Task:
For every entry, reproduce the wording exactly and omit any image it holds.

[Collected data]
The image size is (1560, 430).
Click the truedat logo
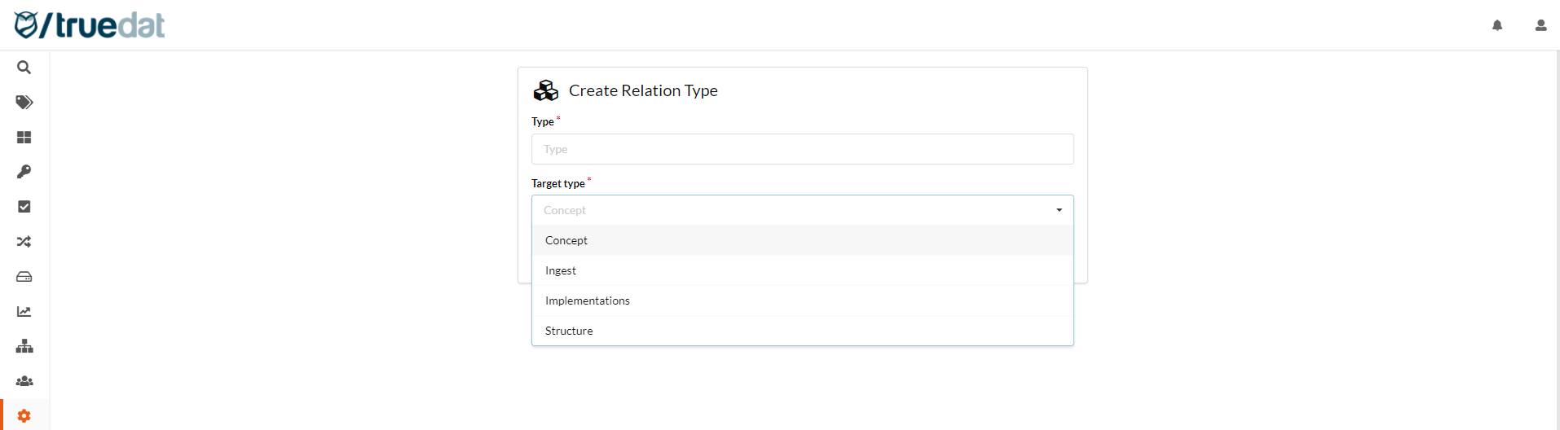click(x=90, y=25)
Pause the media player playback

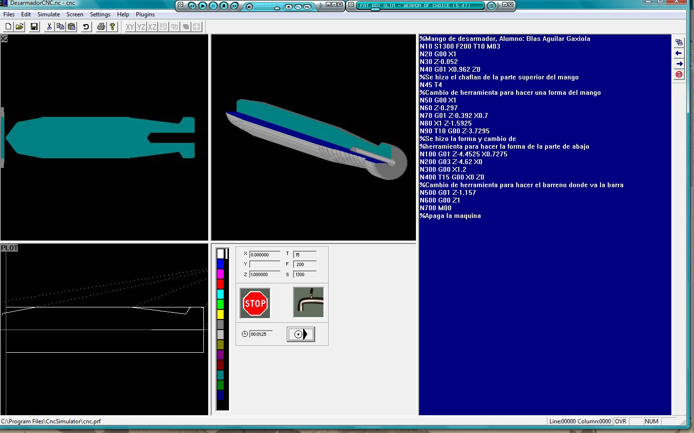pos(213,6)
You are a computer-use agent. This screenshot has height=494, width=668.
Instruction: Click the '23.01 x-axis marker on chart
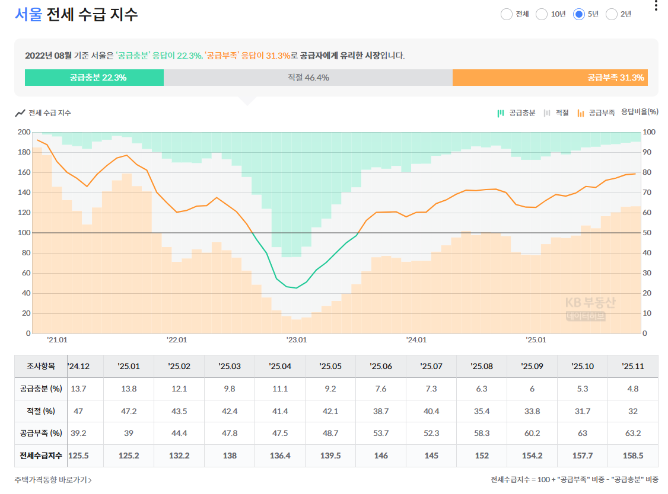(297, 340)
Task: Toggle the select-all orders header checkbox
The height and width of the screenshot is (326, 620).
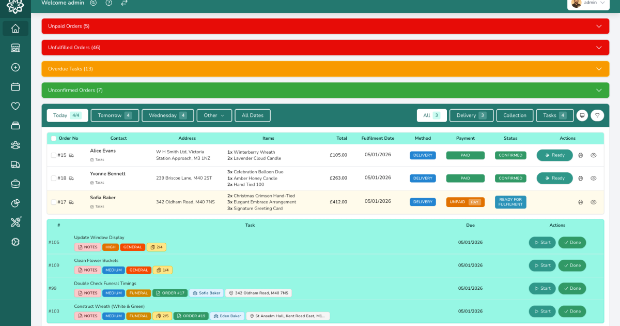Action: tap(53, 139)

Problem solution:
The image size is (1560, 430).
Click the truedat logo
click(x=90, y=25)
Pause the media player playback

pos(213,6)
You are a computer-use agent. This screenshot has height=494, width=668.
Instruction: Click the '23.01 x-axis marker on chart
(297, 340)
Task: Toggle the select-all orders header checkbox
The height and width of the screenshot is (326, 620).
Action: tap(53, 139)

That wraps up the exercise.